▸ **Task statement**:
Scan the entries for "screenshot". Every line that holds it is to be copied.

+---+

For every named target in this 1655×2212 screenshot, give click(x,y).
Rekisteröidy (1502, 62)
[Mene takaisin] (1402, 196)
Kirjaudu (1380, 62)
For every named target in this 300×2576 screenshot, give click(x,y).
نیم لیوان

+---+

▸ **Response below**:
For every named target in this 1655×2212 screenshot, give click(x,y).
For every named target in this 300×2576 screenshot, give click(x,y).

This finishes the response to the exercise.